XML.com: XML From the Inside Out
oreilly.comSafari Bookshelf.Conferences.

advertisement

Comparing XSLT and XQuery

March 09, 2005

XSLT has been the main XML technology for transformations for some time now, but it’s not the only player in the game. Although XQuery is designed for retrieving and interpreting information, it is also, according to the specification, “flexible enough to query a broad spectrum of XML information sources, including both databases and documents.”
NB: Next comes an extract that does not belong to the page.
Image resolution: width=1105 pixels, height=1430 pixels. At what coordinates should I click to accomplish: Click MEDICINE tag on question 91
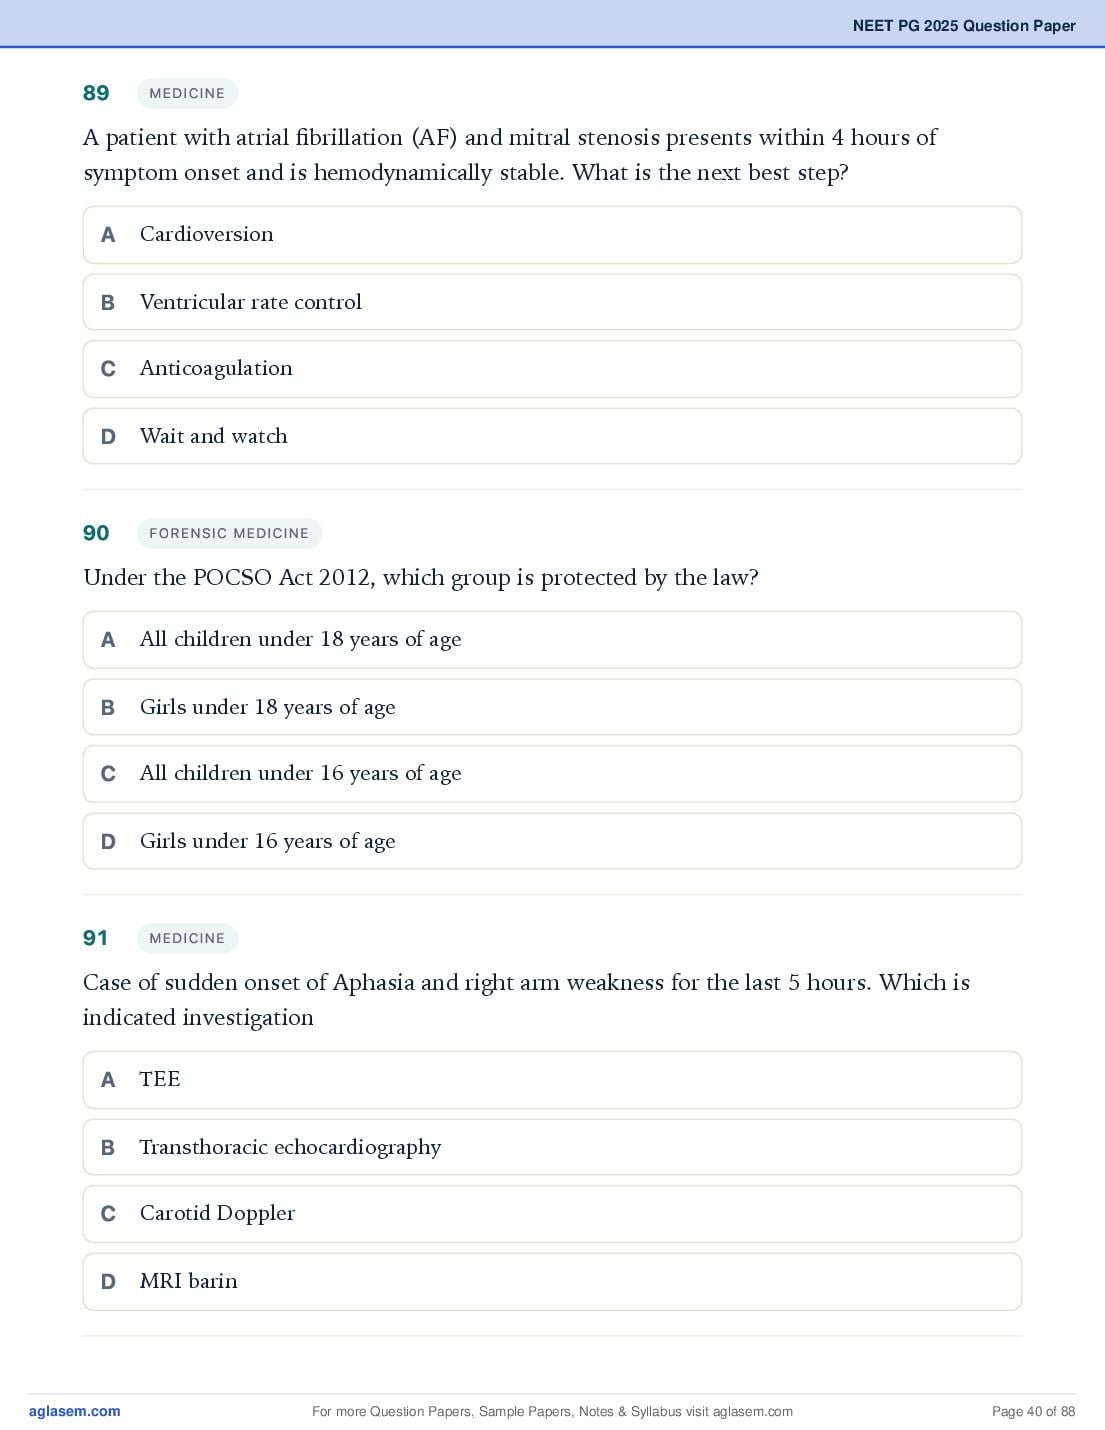tap(187, 938)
In this article, we’ll be transforming the following XML source information from Cathy Kost, a beginning XML student who helps with a pot-bellied pig rescue organization.

<animal>
<species>pot belly pig</species>
    <name>Molly II</name>
    <birth>February, 1998</birth>
    <in-date>January, 2000</in-date>
    <from>Middle Ave.</from>
    <gender spay-neuter="yes">F</gender>
    <info>
    She is a sweet, friendly pig who likes to hang
    out on Cathy&#8217;s porch on the lounge pad.
    </info>
    <picture>
        <file>images/molly_th.jpg</file>
        <description>Black pig</description>
        <caption>Molly in the Pasture</caption>
    </picture>
</animal>

We will develop a transformation in both XSLT and XQuery. The transformations will change the XML into several HTML pages with four pigs per page, and an index page with links to the pig description pages. Both transformations will use built-in extensions to create multiple output files.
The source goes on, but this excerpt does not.